Через три дня в газете появилась первые заметки о выставке, еще через день незнакомый автор накатал целый подвал на ту же тему. О Кашине и его картине ни слова. Это неприятно уязвило – как можно не замечать очевидное. Он мастер, черт возьми, мастер психологического письма... Надо быть слепым, чтобы не увидеть... Потом успокоился. Да пошли они, конъюнктурщики! Хвалят тех, кого нужно, пишут то, что угодно. У него есть работа, есть любовь, что еще надо. В этой зависимости от общественного мнение было что-то условное, смешное. «Как мелки с жизнью наши споры, как крупно то, что против нас». Странно, что с годами он стал как будто уязвимей. Должно бы наоборот. Когда ходил в молодых, отверженных, было проще. Был у них свой круг, своя шкала ценностей. А остального просто не существовало. И не приходилось выискивать о себе в газете полторы строчки. Что-то он все-таки утратил... Весь мир превратился для него в одну нескончаемую картину, невозможность завершить которую держала его в постоянном угнетающем возбуждении. И вдруг показалось, что все, что он сделал – около полусотни крупных работ – что все они поразительно неподвижны, темны, маловыразительны. Непонятно, как можно было написать такое дерьмо. Свалить бы их в кучу и запалить костер. Но ведь не запалит, будет ненавидеть, а не запалит... Что же делать с этим паноптикумом? Снял все, что висело, красовалось, распихал по углам, развернул к стенам. Мастерская сразу стада голой, уродливой, необжитой – можно начинать сначала. Но работать не хотелось. Только Иветтин портрет, тот заготовочный, южный, светил в вечернем сумраке телесной белизной, и казалось, что ему холодно среди этих обветшалых стен.
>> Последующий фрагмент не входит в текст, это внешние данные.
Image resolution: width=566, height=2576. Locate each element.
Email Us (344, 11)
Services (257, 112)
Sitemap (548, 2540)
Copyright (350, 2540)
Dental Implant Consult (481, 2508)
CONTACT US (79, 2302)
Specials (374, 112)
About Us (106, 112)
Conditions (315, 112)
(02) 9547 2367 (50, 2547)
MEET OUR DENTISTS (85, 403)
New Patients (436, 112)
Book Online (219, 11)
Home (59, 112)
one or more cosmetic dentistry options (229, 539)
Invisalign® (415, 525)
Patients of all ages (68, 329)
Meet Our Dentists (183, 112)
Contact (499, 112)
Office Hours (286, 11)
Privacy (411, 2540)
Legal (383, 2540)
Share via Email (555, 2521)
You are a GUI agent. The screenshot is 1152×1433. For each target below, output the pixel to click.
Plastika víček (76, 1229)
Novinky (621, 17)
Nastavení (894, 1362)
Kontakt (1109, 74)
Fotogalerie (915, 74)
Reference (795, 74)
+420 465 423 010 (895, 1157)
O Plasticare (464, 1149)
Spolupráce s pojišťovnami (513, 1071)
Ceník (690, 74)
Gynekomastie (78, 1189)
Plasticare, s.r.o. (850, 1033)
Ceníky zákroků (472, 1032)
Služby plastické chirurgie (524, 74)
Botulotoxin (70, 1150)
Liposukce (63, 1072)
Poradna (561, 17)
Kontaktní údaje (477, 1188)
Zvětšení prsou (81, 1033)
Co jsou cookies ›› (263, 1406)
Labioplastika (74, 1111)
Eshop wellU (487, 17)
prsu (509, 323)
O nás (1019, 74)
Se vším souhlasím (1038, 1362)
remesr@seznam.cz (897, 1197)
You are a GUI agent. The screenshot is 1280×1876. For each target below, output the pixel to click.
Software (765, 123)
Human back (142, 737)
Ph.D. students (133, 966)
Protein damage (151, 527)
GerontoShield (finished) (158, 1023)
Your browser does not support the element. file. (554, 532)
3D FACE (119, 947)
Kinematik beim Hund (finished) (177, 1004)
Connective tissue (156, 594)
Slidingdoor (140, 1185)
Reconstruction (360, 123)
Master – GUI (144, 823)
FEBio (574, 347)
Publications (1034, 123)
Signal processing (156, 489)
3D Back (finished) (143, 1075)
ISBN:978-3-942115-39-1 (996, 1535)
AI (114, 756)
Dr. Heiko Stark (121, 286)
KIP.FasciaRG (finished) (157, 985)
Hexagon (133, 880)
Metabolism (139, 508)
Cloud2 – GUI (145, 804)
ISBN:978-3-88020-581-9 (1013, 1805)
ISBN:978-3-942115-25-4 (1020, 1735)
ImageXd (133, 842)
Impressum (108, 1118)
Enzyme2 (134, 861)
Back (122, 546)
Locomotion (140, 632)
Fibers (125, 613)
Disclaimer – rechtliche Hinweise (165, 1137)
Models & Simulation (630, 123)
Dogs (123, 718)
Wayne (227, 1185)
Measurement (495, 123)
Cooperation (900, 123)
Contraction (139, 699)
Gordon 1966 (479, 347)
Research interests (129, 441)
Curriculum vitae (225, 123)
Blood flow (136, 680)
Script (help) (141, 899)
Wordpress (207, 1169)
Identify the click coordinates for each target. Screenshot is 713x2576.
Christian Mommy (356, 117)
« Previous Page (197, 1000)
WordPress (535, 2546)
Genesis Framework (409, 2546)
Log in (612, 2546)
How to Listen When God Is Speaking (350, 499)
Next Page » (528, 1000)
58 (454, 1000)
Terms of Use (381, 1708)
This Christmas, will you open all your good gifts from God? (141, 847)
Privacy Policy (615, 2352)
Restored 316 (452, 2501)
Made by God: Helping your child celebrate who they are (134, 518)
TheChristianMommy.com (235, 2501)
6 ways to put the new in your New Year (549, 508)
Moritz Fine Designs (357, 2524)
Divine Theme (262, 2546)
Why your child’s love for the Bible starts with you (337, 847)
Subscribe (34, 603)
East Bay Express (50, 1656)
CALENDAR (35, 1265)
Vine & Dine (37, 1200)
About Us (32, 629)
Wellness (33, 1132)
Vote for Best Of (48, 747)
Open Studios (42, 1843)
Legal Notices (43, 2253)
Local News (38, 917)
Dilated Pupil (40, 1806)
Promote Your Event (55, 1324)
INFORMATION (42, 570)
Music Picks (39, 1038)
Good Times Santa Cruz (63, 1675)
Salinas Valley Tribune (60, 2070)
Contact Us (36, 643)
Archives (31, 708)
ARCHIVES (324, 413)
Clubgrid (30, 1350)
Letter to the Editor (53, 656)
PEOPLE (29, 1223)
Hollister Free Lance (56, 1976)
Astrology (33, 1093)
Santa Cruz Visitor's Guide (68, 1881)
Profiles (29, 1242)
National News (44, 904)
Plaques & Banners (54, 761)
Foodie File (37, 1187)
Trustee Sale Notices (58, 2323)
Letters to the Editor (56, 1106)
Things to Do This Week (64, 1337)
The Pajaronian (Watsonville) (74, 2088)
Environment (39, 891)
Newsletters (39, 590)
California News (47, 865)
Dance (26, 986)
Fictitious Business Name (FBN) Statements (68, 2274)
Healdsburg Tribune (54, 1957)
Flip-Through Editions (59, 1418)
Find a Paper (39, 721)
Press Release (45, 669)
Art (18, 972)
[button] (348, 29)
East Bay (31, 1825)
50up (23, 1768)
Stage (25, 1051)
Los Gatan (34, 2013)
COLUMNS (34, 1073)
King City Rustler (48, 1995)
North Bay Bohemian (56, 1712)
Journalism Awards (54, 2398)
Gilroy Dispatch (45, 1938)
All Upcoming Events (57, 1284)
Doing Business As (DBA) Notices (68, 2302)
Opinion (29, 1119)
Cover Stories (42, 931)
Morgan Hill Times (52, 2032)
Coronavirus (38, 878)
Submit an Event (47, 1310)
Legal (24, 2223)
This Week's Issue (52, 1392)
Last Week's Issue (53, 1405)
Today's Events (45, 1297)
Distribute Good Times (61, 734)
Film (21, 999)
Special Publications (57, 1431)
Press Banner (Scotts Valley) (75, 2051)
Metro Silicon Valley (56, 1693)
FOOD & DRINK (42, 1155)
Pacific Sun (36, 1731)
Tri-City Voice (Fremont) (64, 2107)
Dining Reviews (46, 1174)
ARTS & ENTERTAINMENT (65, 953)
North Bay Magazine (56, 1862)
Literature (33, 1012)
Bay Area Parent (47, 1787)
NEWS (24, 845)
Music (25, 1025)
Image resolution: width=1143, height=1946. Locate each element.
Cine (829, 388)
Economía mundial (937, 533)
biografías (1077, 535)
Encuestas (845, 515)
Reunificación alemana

Теперь этот портрет скорее мешал Кашину помнить ее такой, какой она была в Москве... А она была разной, чаще – медового теплого цвета. В утреннем сне она была похожа на волну, рождаясь из сладкого сонного ощущения покоя, укрытости, уюта, из позы отдыха, расслабленности, умиротворения, – она словно навевала ему этот покой, эту укрытость, словно укачивала его, в лад с ним, на медвяном лоне.